__Request__.
Please express the records from the line with "Open the three-dot" to the line with "Action: pyautogui.click(x=89, y=154)" as a two-column CSV with the columns request and answer, giving one row per request. Put each value in a single quoted field, replace line breaks with spaces, and leave out all other records.

[Entries for locating words and elements]
——

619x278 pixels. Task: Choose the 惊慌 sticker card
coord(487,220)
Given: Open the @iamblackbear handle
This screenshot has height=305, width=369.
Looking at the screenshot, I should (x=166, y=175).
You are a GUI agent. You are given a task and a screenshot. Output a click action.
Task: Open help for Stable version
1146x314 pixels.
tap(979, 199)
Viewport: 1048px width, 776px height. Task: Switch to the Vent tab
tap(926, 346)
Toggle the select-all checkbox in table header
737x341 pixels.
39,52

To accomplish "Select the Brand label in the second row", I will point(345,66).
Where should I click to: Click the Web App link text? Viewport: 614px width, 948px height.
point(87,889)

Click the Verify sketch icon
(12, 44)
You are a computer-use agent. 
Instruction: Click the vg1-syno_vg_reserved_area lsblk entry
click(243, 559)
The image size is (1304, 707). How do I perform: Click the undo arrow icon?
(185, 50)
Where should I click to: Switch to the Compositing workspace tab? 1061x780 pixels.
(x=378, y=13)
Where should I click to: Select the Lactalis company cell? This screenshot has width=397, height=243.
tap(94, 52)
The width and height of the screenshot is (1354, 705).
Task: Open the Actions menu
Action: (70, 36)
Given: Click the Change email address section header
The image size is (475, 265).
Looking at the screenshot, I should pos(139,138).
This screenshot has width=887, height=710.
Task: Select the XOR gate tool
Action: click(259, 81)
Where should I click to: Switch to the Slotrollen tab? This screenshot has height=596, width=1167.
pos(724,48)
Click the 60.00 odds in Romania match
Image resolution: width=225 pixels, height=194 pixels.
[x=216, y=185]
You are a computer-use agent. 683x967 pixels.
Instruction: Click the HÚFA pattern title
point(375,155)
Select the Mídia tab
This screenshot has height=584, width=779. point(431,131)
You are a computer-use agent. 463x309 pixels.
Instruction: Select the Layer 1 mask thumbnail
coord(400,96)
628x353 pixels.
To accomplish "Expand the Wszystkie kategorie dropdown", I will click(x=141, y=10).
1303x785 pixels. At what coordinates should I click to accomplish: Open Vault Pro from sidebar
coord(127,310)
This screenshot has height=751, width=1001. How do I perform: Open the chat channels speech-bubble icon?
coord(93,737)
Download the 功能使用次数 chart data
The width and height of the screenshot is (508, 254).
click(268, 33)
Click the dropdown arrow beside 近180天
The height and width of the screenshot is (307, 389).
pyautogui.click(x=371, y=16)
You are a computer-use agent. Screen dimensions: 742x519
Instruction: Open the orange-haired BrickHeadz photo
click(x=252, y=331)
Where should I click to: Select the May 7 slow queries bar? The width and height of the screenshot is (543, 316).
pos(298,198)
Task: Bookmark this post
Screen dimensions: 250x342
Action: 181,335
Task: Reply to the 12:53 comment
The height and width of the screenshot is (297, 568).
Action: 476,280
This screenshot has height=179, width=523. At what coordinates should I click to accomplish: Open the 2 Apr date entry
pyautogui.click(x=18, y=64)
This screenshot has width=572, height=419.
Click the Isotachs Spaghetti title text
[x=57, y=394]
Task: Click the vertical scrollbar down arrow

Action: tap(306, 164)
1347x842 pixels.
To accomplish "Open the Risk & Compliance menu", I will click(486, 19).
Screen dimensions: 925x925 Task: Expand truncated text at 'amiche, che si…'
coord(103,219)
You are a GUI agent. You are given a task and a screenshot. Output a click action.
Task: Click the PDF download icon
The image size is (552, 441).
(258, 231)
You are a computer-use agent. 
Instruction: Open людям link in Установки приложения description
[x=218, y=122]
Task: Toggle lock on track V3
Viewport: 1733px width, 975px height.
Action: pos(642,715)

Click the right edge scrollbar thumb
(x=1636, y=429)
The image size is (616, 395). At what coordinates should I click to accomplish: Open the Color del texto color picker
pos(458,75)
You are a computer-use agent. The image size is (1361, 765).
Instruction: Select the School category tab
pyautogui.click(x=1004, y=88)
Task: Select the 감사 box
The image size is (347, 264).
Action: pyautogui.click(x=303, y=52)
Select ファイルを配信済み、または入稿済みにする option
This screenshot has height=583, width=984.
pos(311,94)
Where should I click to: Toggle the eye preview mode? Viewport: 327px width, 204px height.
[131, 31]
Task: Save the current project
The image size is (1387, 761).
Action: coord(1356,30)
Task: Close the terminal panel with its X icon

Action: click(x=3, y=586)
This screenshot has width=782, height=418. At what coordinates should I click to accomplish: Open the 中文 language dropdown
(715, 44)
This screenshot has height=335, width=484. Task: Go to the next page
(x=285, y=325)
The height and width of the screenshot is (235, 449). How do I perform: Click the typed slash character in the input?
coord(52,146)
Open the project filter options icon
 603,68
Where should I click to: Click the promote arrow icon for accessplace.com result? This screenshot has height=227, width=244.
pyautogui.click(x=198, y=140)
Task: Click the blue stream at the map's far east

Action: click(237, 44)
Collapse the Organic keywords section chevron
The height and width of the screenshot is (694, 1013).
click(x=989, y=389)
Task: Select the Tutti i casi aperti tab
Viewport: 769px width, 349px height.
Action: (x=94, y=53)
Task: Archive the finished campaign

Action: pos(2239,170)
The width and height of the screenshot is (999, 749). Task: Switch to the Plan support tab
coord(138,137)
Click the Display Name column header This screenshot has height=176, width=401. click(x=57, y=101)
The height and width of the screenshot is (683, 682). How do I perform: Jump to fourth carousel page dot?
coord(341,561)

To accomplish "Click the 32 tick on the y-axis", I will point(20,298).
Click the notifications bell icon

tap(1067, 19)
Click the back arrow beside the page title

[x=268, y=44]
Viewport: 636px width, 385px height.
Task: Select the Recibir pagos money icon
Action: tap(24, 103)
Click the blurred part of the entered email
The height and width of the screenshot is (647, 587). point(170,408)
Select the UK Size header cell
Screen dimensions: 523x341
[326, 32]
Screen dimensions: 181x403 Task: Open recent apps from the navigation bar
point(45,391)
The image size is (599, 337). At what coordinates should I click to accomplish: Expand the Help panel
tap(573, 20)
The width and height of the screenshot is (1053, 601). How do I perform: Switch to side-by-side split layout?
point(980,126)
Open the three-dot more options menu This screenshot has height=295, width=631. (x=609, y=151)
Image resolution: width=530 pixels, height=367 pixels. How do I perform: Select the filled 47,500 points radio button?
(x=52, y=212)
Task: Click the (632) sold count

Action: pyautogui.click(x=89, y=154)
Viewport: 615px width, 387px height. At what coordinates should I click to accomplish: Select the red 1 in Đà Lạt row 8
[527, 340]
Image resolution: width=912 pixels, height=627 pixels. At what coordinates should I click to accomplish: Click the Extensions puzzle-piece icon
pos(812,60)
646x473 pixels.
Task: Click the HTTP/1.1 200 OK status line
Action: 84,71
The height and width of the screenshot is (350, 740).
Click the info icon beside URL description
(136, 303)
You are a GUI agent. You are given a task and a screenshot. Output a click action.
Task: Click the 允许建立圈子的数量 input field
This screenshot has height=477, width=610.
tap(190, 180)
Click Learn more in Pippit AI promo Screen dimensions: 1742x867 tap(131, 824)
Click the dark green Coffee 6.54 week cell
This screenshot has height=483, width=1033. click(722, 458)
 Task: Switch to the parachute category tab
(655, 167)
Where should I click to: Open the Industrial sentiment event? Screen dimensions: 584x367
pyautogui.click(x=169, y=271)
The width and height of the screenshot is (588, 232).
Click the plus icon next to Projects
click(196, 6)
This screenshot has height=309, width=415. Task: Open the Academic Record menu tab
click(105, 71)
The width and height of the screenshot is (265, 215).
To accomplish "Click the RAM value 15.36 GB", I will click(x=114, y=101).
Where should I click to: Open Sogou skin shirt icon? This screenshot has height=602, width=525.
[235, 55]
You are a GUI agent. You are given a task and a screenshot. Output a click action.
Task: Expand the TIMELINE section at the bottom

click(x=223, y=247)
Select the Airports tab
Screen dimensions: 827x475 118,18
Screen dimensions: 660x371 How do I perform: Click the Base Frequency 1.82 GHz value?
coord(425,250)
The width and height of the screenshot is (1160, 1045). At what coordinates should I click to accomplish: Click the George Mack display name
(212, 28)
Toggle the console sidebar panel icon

——

__Output__.
request,answer
"Open the three-dot more options menu This screenshot has height=295, width=631.","(x=609, y=151)"
"Image resolution: width=530 pixels, height=367 pixels. How do I perform: Select the filled 47,500 points radio button?","(x=52, y=212)"
"Task: Click the (632) sold count","Action: pyautogui.click(x=89, y=154)"